The Model 1855 used combustible paper cartridges which were ignited by percussion caps. The breech was opened by means of a lever with an attached finger ring that ran along the wrist of the stock. The rifle version had a 30 in barrel and an overall length of 45 in. The carbine version had a 22 in barrel and an overall length of 38 in. The carbines purchased by the U.S. Army were .54 caliber, and the carbines purchased by the U.S. Navy were .58 caliber. A sword-type bayonet could be attached to the barrel.

The Model 1861 used metal rimfire cartridges and had a laterally hinged block called the "cap" which enveloped the standing breech and could be swung open to the left when the locking catch was released. This design was refined in 1862 with the addition of cam surfaces which improved the cartridge seating and extraction. The Model 1861 was chambered for the .56-56 Spencer rimfire cartridge, and the improved Model 1862 used the .56-52 Spencer rimfire cartridge.

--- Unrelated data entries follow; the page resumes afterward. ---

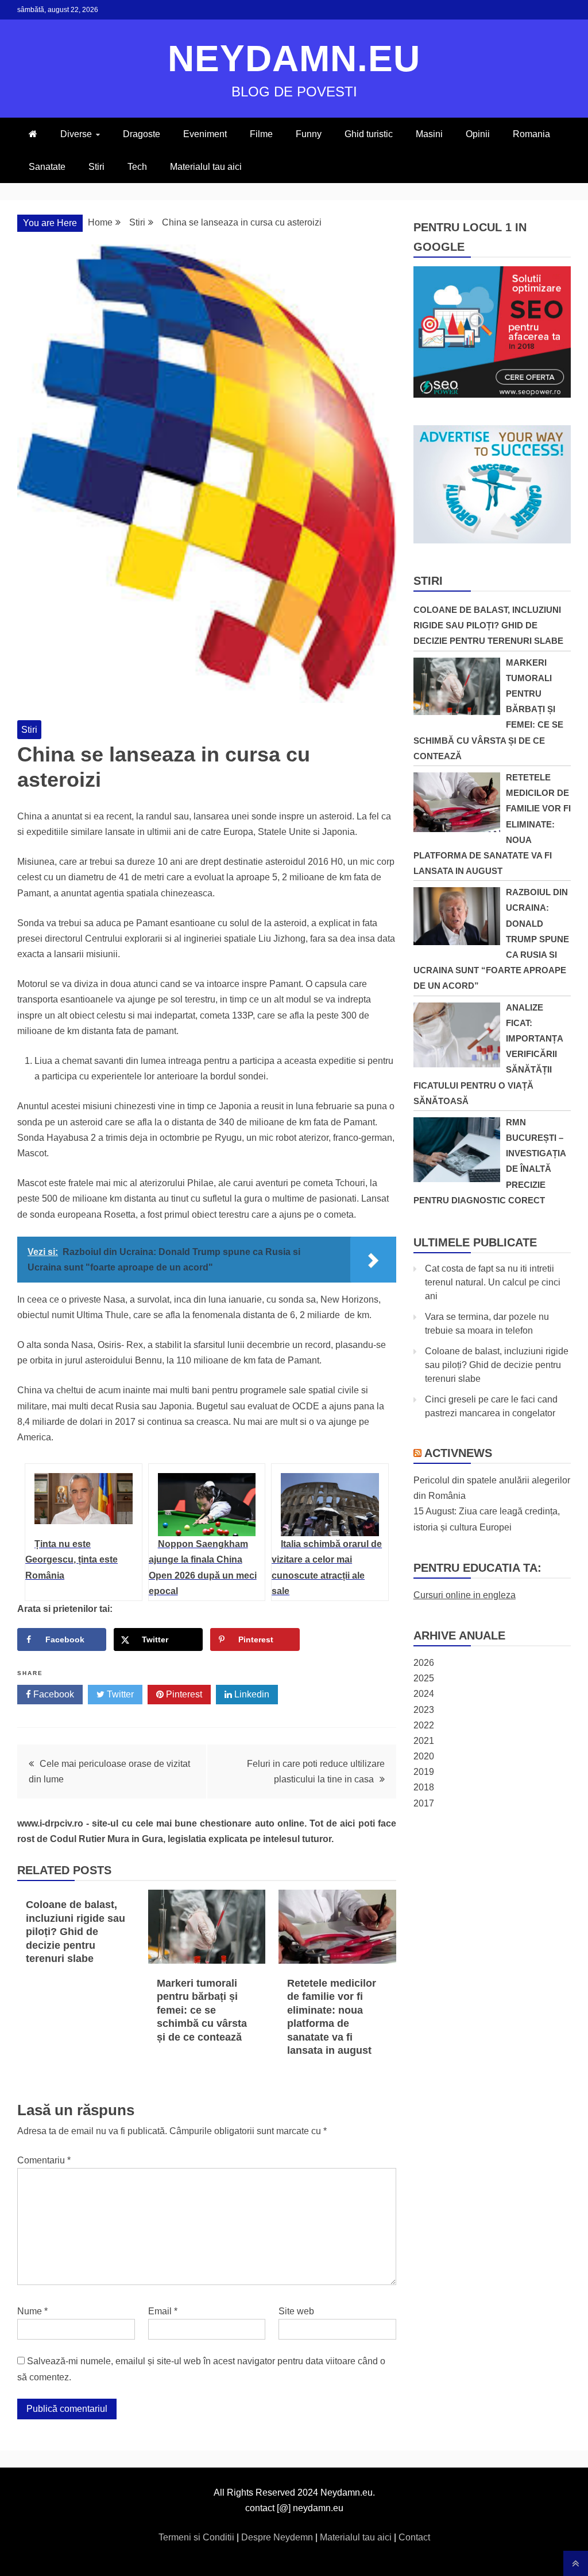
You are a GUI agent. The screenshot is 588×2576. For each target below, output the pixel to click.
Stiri (96, 167)
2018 (423, 1787)
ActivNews (458, 1453)
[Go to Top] (575, 2563)
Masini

The barrels were not designed to accept a bayonet.

The Model 1864 featured many small improvements and refinements to the Model 1862 design, and could fire either the .56-52 Spencer rimfire cartridge or a proprietary .54 caliber rimfire cartridge made by Joslyn.

The Model 1865 produced at Springfield Armory was based on the Springfield Model 1863 rifle musket, except that it used the Joslyn firing action instead of the Springfield 1863's muzzle-loading caplock system.